:: Records shown ::
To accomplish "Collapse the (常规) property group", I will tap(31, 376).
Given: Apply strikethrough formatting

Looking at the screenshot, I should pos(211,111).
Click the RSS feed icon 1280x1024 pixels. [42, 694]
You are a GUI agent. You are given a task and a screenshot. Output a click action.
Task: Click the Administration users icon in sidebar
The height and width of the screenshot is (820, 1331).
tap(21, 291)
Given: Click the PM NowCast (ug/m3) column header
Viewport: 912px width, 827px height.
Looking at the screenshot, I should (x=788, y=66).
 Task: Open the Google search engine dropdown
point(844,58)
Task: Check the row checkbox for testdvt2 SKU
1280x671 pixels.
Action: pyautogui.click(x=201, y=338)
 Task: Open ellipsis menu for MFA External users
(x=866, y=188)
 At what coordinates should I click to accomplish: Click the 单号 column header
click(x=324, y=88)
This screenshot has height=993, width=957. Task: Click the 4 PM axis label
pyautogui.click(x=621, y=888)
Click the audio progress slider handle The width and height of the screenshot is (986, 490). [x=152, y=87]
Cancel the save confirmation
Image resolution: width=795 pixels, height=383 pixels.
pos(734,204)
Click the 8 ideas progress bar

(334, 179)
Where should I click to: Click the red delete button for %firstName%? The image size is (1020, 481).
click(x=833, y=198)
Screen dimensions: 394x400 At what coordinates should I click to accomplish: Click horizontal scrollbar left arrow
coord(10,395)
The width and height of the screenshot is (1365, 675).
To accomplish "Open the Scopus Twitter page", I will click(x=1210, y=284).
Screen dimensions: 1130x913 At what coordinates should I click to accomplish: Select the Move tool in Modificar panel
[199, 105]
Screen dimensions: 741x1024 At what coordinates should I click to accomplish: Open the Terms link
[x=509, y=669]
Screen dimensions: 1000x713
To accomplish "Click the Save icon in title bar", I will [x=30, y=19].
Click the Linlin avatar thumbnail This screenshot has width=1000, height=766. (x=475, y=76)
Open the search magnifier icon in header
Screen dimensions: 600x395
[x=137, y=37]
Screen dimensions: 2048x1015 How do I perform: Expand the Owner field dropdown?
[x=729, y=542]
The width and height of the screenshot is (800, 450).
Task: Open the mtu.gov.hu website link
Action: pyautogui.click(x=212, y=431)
:::
*Exercise*: Reproduce every entry, word for word.

*Task answer*:
To accomplish "Collapse the (常规) property group", I will tap(31, 376).
Given: Apply strikethrough formatting

Looking at the screenshot, I should pos(211,111).
Click the RSS feed icon 1280x1024 pixels. [42, 694]
You are a GUI agent. You are given a task and a screenshot. Output a click action.
Task: Click the Administration users icon in sidebar
The height and width of the screenshot is (820, 1331).
tap(21, 291)
Given: Click the PM NowCast (ug/m3) column header
Viewport: 912px width, 827px height.
Looking at the screenshot, I should (x=788, y=66).
 Task: Open the Google search engine dropdown
point(844,58)
Task: Check the row checkbox for testdvt2 SKU
1280x671 pixels.
Action: pyautogui.click(x=201, y=338)
 Task: Open ellipsis menu for MFA External users
(x=866, y=188)
 At what coordinates should I click to accomplish: Click the 单号 column header
click(x=324, y=88)
This screenshot has height=993, width=957. Task: Click the 4 PM axis label
pyautogui.click(x=621, y=888)
Click the audio progress slider handle The width and height of the screenshot is (986, 490). [x=152, y=87]
Cancel the save confirmation
Image resolution: width=795 pixels, height=383 pixels.
pos(734,204)
Click the 8 ideas progress bar

(334, 179)
Where should I click to: Click the red delete button for %firstName%? The image size is (1020, 481).
click(x=833, y=198)
Screen dimensions: 394x400 At what coordinates should I click to accomplish: Click horizontal scrollbar left arrow
coord(10,395)
The width and height of the screenshot is (1365, 675).
To accomplish "Open the Scopus Twitter page", I will click(x=1210, y=284).
Screen dimensions: 1130x913 At what coordinates should I click to accomplish: Select the Move tool in Modificar panel
[199, 105]
Screen dimensions: 741x1024 At what coordinates should I click to accomplish: Open the Terms link
[x=509, y=669]
Screen dimensions: 1000x713
To accomplish "Click the Save icon in title bar", I will [x=30, y=19].
Click the Linlin avatar thumbnail This screenshot has width=1000, height=766. (x=475, y=76)
Open the search magnifier icon in header
Screen dimensions: 600x395
[x=137, y=37]
Screen dimensions: 2048x1015 How do I perform: Expand the Owner field dropdown?
[x=729, y=542]
The width and height of the screenshot is (800, 450).
Task: Open the mtu.gov.hu website link
Action: pyautogui.click(x=212, y=431)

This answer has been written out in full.